Goal of the exercise: Arrange all of the data below as a Markdown table with two columns, Row and Data line. Put one nonblank line in each row and leave out the blank lines.

-- start Task material --

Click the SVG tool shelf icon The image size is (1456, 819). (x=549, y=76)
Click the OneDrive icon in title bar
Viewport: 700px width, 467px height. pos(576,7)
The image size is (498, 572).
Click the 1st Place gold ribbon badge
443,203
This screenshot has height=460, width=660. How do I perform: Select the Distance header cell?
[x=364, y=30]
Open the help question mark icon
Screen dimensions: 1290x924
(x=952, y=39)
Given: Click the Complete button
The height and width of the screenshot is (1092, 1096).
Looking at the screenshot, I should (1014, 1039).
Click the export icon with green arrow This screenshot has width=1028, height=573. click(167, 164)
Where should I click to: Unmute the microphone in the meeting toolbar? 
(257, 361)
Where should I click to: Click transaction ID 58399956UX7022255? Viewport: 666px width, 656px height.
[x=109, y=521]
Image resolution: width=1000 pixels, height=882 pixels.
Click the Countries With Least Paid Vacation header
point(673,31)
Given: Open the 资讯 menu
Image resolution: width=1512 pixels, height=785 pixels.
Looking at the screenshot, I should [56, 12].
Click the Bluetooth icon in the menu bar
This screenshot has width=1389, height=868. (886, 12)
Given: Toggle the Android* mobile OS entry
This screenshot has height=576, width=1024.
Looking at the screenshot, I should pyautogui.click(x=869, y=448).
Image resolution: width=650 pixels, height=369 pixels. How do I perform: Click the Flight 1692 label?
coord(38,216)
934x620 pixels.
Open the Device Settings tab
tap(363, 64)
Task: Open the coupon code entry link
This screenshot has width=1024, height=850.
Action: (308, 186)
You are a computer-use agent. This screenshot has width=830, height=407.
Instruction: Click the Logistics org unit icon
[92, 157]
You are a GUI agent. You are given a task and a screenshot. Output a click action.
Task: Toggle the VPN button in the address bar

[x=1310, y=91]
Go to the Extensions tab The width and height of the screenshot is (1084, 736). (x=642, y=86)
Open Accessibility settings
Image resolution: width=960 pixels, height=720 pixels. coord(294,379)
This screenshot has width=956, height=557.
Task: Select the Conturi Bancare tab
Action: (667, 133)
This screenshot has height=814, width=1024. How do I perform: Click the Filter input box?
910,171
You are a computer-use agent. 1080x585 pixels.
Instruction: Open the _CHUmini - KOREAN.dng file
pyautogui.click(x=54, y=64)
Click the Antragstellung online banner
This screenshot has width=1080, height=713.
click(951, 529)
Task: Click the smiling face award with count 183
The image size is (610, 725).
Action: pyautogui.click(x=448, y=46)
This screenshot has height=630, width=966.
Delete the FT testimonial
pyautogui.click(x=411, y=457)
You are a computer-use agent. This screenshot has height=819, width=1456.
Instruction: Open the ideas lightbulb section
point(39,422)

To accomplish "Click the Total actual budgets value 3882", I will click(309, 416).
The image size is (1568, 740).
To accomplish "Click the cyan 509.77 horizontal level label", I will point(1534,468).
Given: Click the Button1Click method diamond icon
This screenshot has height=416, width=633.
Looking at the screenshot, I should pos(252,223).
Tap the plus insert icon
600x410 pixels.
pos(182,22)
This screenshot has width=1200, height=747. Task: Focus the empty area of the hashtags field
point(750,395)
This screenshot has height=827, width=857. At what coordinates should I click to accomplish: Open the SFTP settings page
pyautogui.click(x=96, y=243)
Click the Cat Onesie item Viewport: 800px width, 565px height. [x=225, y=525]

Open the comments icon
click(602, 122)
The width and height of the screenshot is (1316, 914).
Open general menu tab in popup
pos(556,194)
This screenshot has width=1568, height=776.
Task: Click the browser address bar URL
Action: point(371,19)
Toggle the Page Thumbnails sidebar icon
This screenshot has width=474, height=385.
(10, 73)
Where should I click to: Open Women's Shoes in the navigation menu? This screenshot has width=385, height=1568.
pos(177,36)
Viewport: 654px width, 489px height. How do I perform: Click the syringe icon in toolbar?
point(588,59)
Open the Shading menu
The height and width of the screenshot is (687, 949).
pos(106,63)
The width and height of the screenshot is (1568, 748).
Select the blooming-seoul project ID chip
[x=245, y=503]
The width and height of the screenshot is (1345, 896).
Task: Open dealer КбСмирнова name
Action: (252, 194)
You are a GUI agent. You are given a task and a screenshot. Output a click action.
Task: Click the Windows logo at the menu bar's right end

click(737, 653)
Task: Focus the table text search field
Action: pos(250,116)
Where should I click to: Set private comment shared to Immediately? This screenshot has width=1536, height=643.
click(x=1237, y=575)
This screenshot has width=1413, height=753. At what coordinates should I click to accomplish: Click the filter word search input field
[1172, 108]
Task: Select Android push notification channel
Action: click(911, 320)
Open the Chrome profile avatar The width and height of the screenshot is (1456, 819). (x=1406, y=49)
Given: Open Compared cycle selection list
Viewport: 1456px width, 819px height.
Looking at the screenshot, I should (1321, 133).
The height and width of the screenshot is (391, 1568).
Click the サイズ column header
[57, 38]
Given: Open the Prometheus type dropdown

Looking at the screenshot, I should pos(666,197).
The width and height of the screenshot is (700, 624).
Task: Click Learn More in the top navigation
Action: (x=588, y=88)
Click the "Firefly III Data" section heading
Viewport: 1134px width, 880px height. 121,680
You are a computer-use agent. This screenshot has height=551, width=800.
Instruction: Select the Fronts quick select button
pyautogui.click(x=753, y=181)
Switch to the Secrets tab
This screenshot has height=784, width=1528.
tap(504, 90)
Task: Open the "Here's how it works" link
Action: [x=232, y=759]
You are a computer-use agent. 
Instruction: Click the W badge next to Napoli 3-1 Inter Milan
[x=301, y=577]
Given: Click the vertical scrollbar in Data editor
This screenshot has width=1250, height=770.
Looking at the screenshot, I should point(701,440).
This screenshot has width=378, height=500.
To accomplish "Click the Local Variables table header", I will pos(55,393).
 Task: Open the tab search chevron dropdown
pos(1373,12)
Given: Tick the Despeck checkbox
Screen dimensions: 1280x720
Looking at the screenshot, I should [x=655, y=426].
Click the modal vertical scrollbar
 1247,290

-- end Task material --

Solution:
| Row | Data line |
|---|---|
| 1 | Click the SVG tool shelf icon The image size is (1456, 819). (x=549, y=76) |
| 2 | Click the OneDrive icon in title bar |
| 3 | Viewport: 700px width, 467px height. pos(576,7) |
| 4 | The image size is (498, 572). |
| 5 | Click the 1st Place gold ribbon badge |
| 6 | 443,203 |
| 7 | This screenshot has height=460, width=660. How do I perform: Select the Distance header cell? |
| 8 | [x=364, y=30] |
| 9 | Open the help question mark icon |
| 10 | Screen dimensions: 1290x924 |
| 11 | (x=952, y=39) |
| 12 | Given: Click the Complete button |
| 13 | The height and width of the screenshot is (1092, 1096). |
| 14 | Looking at the screenshot, I should (1014, 1039). |
| 15 | Click the export icon with green arrow This screenshot has width=1028, height=573. click(167, 164) |
| 16 | Where should I click to: Unmute the microphone in the meeting toolbar?  |
| 17 | (257, 361) |
| 18 | Where should I click to: Click transaction ID 58399956UX7022255? Viewport: 666px width, 656px height. |
| 19 | [x=109, y=521] |
| 20 | Image resolution: width=1000 pixels, height=882 pixels. |
| 21 | Click the Countries With Least Paid Vacation header |
| 22 | point(673,31) |
| 23 | Given: Open the 资讯 menu |
| 24 | Image resolution: width=1512 pixels, height=785 pixels. |
| 25 | Looking at the screenshot, I should [56, 12]. |
| 26 | Click the Bluetooth icon in the menu bar |
| 27 | This screenshot has width=1389, height=868. (886, 12) |
| 28 | Given: Toggle the Android* mobile OS entry |
| 29 | This screenshot has height=576, width=1024. |
| 30 | Looking at the screenshot, I should pyautogui.click(x=869, y=448). |
| 31 | Image resolution: width=650 pixels, height=369 pixels. How do I perform: Click the Flight 1692 label? |
| 32 | coord(38,216) |
| 33 | 934x620 pixels. |
| 34 | Open the Device Settings tab |
| 35 | tap(363, 64) |
| 36 | Task: Open the coupon code entry link |
| 37 | This screenshot has width=1024, height=850. |
| 38 | Action: (308, 186) |
| 39 | You are a computer-use agent. This screenshot has width=830, height=407. |
| 40 | Instruction: Click the Logistics org unit icon |
| 41 | [92, 157] |
| 42 | You are a GUI agent. You are given a task and a screenshot. Output a click action. |
| 43 | Task: Toggle the VPN button in the address bar |
| 44 | [x=1310, y=91] |
| 45 | Go to the Extensions tab The width and height of the screenshot is (1084, 736). (x=642, y=86) |
| 46 | Open Accessibility settings |
| 47 | Image resolution: width=960 pixels, height=720 pixels. coord(294,379) |
| 48 | This screenshot has width=956, height=557. |
| 49 | Task: Select the Conturi Bancare tab |
| 50 | Action: (667, 133) |
| 51 | This screenshot has height=814, width=1024. How do I perform: Click the Filter input box? |
| 52 | 910,171 |
| 53 | You are a computer-use agent. 1080x585 pixels. |
| 54 | Instruction: Open the _CHUmini - KOREAN.dng file |
| 55 | pyautogui.click(x=54, y=64) |
| 56 | Click the Antragstellung online banner |
| 57 | This screenshot has width=1080, height=713. |
| 58 | click(951, 529) |
| 59 | Task: Click the smiling face award with count 183 |
| 60 | The image size is (610, 725). |
| 61 | Action: pyautogui.click(x=448, y=46) |
| 62 | This screenshot has height=630, width=966. |
| 63 | Delete the FT testimonial |
| 64 | pyautogui.click(x=411, y=457) |
| 65 | You are a computer-use agent. This screenshot has height=819, width=1456. |
| 66 | Instruction: Open the ideas lightbulb section |
| 67 | point(39,422) |
| 68 | To accomplish "Click the Total actual budgets value 3882", I will click(309, 416). |
| 69 | The image size is (1568, 740). |
| 70 | To accomplish "Click the cyan 509.77 horizontal level label", I will point(1534,468). |
| 71 | Given: Click the Button1Click method diamond icon |
| 72 | This screenshot has height=416, width=633. |
| 73 | Looking at the screenshot, I should pos(252,223). |
| 74 | Tap the plus insert icon |
| 75 | 600x410 pixels. |
| 76 | pos(182,22) |
| 77 | This screenshot has width=1200, height=747. Task: Focus the empty area of the hashtags field |
| 78 | point(750,395) |
| 79 | This screenshot has height=827, width=857. At what coordinates should I click to accomplish: Open the SFTP settings page |
| 80 | pyautogui.click(x=96, y=243) |
| 81 | Click the Cat Onesie item Viewport: 800px width, 565px height. [x=225, y=525] |
| 82 | Open the comments icon |
| 83 | click(602, 122) |
| 84 | The width and height of the screenshot is (1316, 914). |
| 85 | Open general menu tab in popup |
| 86 | pos(556,194) |
| 87 | This screenshot has width=1568, height=776. |
| 88 | Task: Click the browser address bar URL |
| 89 | Action: point(371,19) |
| 90 | Toggle the Page Thumbnails sidebar icon |
| 91 | This screenshot has width=474, height=385. |
| 92 | (10, 73) |
| 93 | Where should I click to: Open Women's Shoes in the navigation menu? This screenshot has width=385, height=1568. |
| 94 | pos(177,36) |
| 95 | Viewport: 654px width, 489px height. How do I perform: Click the syringe icon in toolbar? |
| 96 | point(588,59) |
| 97 | Open the Shading menu |
| 98 | The height and width of the screenshot is (687, 949). |
| 99 | pos(106,63) |
| 100 | The width and height of the screenshot is (1568, 748). |
| 101 | Select the blooming-seoul project ID chip |
| 102 | [x=245, y=503] |
| 103 | The width and height of the screenshot is (1345, 896). |
| 104 | Task: Open dealer КбСмирнова name |
| 105 | Action: (252, 194) |
| 106 | You are a GUI agent. You are given a task and a screenshot. Output a click action. |
| 107 | Task: Click the Windows logo at the menu bar's right end |
| 108 | click(737, 653) |
| 109 | Task: Focus the table text search field |
| 110 | Action: pos(250,116) |
| 111 | Where should I click to: Set private comment shared to Immediately? This screenshot has width=1536, height=643. |
| 112 | click(x=1237, y=575) |
| 113 | This screenshot has width=1413, height=753. At what coordinates should I click to accomplish: Click the filter word search input field |
| 114 | [1172, 108] |
| 115 | Task: Select Android push notification channel |
| 116 | Action: click(911, 320) |
| 117 | Open the Chrome profile avatar The width and height of the screenshot is (1456, 819). (x=1406, y=49) |
| 118 | Given: Open Compared cycle selection list |
| 119 | Viewport: 1456px width, 819px height. |
| 120 | Looking at the screenshot, I should (1321, 133). |
| 121 | The height and width of the screenshot is (391, 1568). |
| 122 | Click the サイズ column header |
| 123 | [57, 38] |
| 124 | Given: Open the Prometheus type dropdown |
| 125 | Looking at the screenshot, I should pos(666,197). |
| 126 | The width and height of the screenshot is (700, 624). |
| 127 | Task: Click Learn More in the top navigation |
| 128 | Action: (x=588, y=88) |
| 129 | Click the "Firefly III Data" section heading |
| 130 | Viewport: 1134px width, 880px height. 121,680 |
| 131 | You are a computer-use agent. This screenshot has height=551, width=800. |
| 132 | Instruction: Select the Fronts quick select button |
| 133 | pyautogui.click(x=753, y=181) |
| 134 | Switch to the Secrets tab |
| 135 | This screenshot has height=784, width=1528. |
| 136 | tap(504, 90) |
| 137 | Task: Open the "Here's how it works" link |
| 138 | Action: [x=232, y=759] |
| 139 | You are a computer-use agent.  |
| 140 | Instruction: Click the W badge next to Napoli 3-1 Inter Milan |
| 141 | [x=301, y=577] |
| 142 | Given: Click the vertical scrollbar in Data editor |
| 143 | This screenshot has width=1250, height=770. |
| 144 | Looking at the screenshot, I should point(701,440). |
| 145 | This screenshot has width=378, height=500. |
| 146 | To accomplish "Click the Local Variables table header", I will pos(55,393). |
| 147 |  Task: Open the tab search chevron dropdown |
| 148 | pos(1373,12) |
| 149 | Given: Tick the Despeck checkbox |
| 150 | Screen dimensions: 1280x720 |
| 151 | Looking at the screenshot, I should [x=655, y=426]. |
| 152 | Click the modal vertical scrollbar |
| 153 |  1247,290 |